▸ **Yapılacak işler**:
1/ Basketbol yazısında "Basketbol, kulüp takımlarının" ile başlayıp "bir davranış olurdu..." ile biten kısmı, "Fenere" yerine "Fenerbahçe'ye" koyarak yeniden yazın.
2/ Basketbol yazısında adı geçen bütün kulüp ve şirket adlarını sıralayın.

▸ **Metin parçası**:
━━━━━━━━━━━━━━━━━━━━

Basketbol, kulüp takımlarının sırtında kambur olmuştur hep, müessese kulüpleriyle rekabet edebilmeleri güçtür...Zaten edemiyorlardı da, hatta bir ara hepsi birden basketbola yatırım yapmama kararı almışlardı... Ülker-Efes hegomonyasına girmişti ki Ülker yaptığı bir hamleyle durumu bozdu; takımını Fenere devretti, hile-i şeriye ile alınan araziye salonu kondurdu, bu arada Fenere 5-10 veriyorsa, bize ve BJK a 1 nispetinde sus payı ile -sözümona- sponsor oldu ki ben hep karşı oldum bu sponsorluk şekline...Yarı miktarına da olsa başka sponsor tercih edilmeliydi...Hatta gerekirse ''Ülker grubuyla rekabet edemeyiz'' diyip vaadettikleri parayı da elinin tersiyle iterek alt ligde mücadele etmek bile daha omurgalı bir davranış olurdu...

━━━━━━━━━━━━━━━━━━━━

[Öğe arama kayıtları]
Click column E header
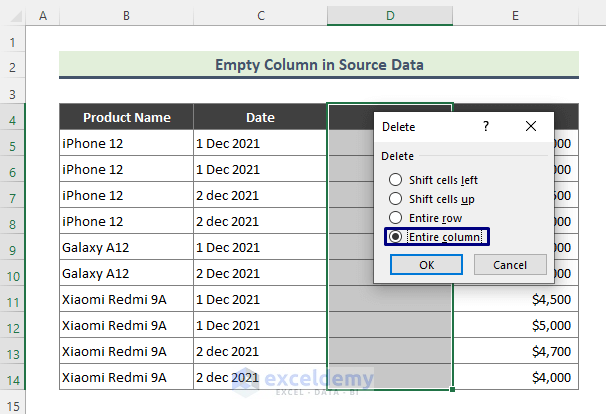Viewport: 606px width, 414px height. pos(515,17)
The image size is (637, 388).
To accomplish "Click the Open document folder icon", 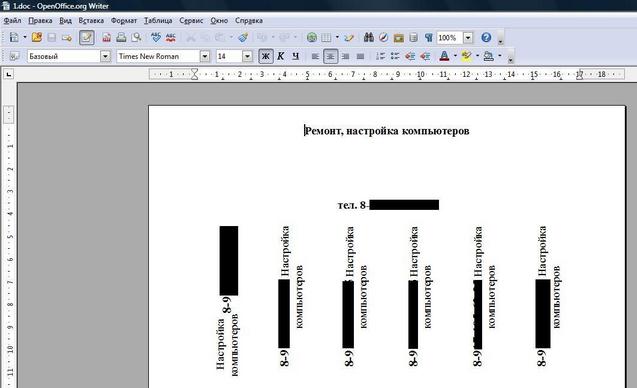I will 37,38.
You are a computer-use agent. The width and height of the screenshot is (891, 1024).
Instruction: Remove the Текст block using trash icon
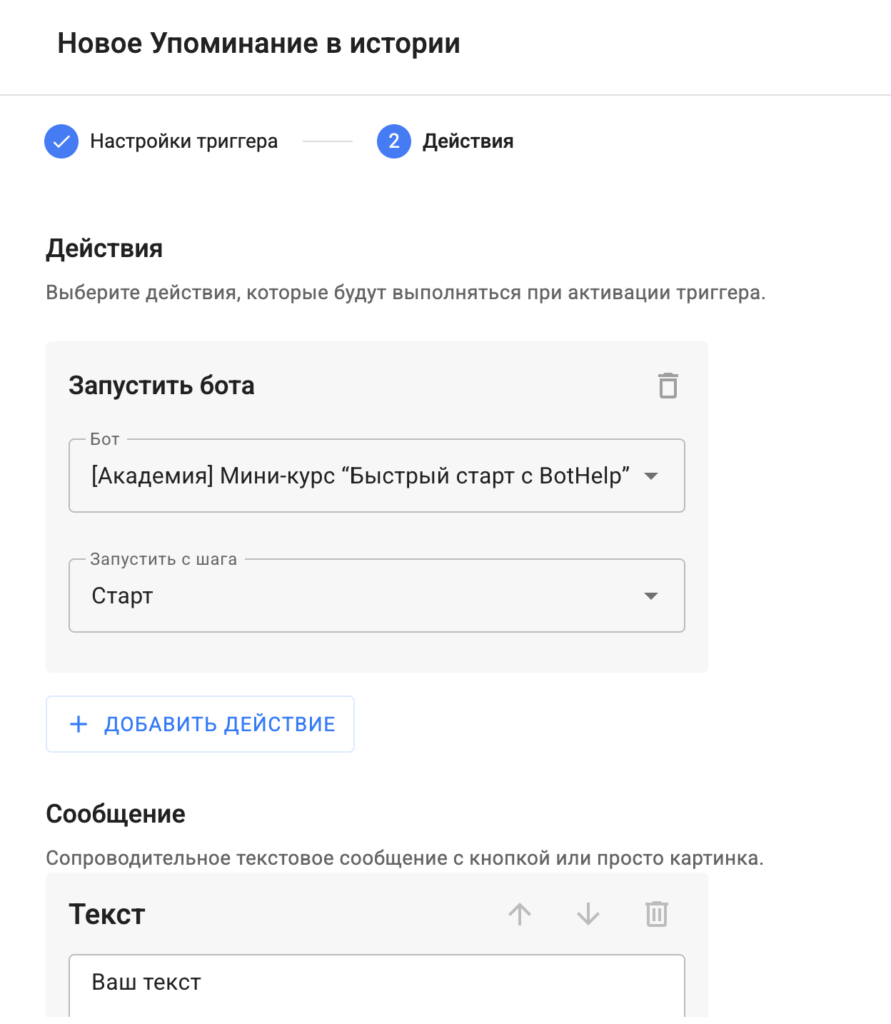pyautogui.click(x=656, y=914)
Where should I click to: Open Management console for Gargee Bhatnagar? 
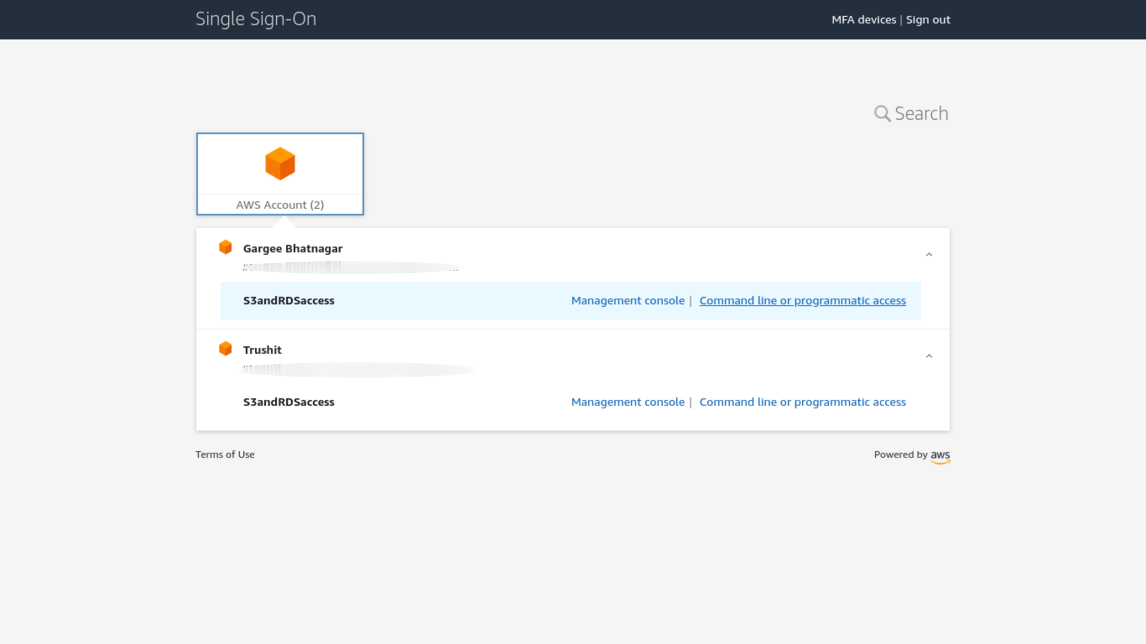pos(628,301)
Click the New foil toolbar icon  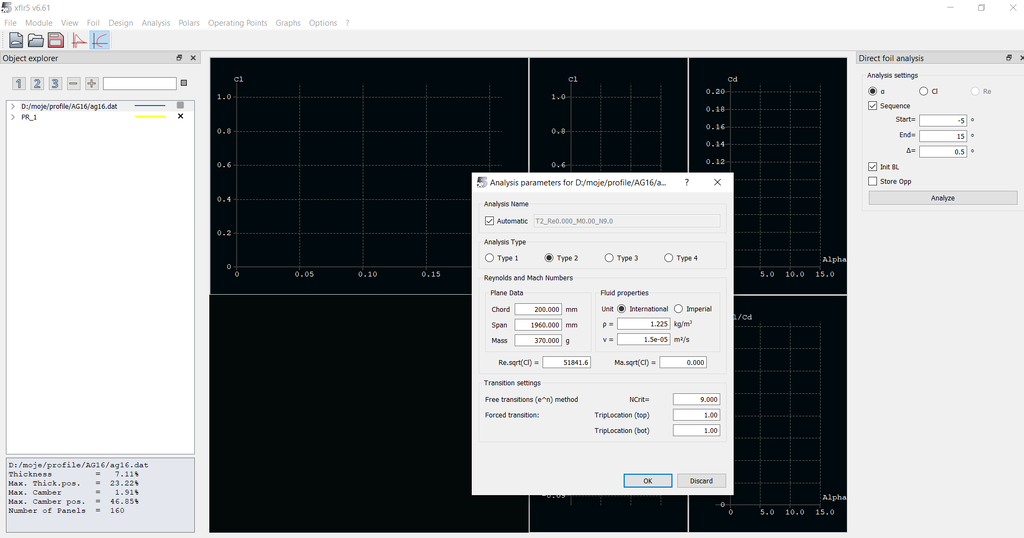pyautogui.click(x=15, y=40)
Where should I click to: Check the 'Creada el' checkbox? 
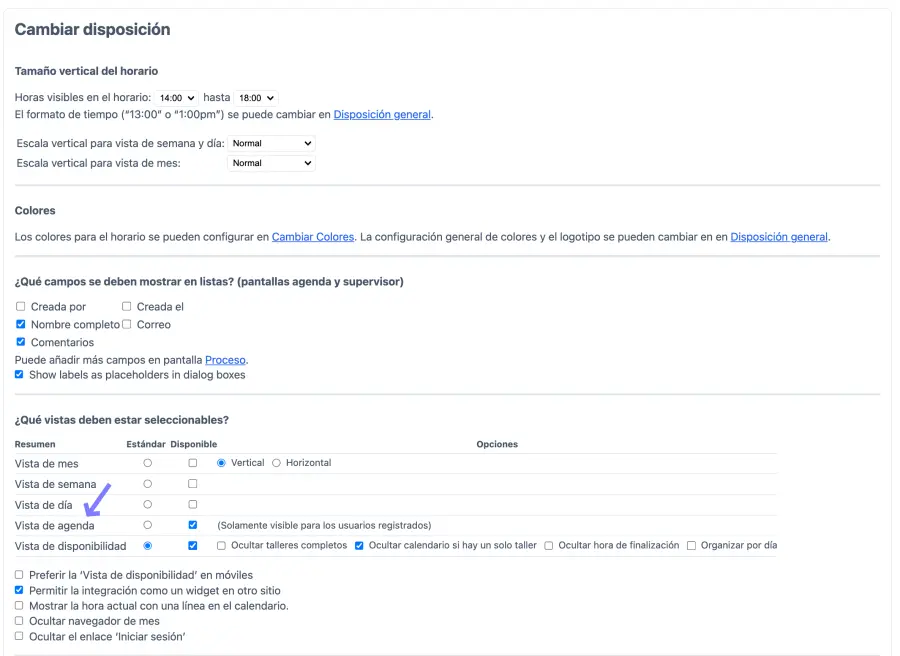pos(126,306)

━━━━━━━━━━━━━━━━━━━━

▸ **Görevlerin cevapları**:
1/
Basketbol, kulüp takımlarının sırtında kambur olmuştur hep, müessese kulüpleriyle rekabet edebilmeleri güçtür...Zaten edemiyorlardı da, hatta bir ara hepsi birden basketbola yatırım yapmama kararı almışlardı... Ülker-Efes hegomonyasına girmişti ki Ülker yaptığı bir hamleyle durumu bozdu; takımını Fenerbahçe'ye devretti, hile-i şeriye ile alınan araziye salonu kondurdu, bu arada Fenerbahçe'ye 5-10 veriyorsa, bize ve BJK a 1 nispetinde sus payı ile -sözümona- sponsor oldu ki ben hep karşı oldum bu sponsorluk şekline...Yarı miktarına da olsa başka sponsor tercih edilmeliydi...Hatta gerekirse ''Ülker grubuyla rekabet edemeyiz'' diyip vaadettikleri parayı da elinin tersiyle iterek alt ligde mücadele etmek bile daha omurgalı bir davranış olurdu...

2/ Ülker, Efes, Fener, BJK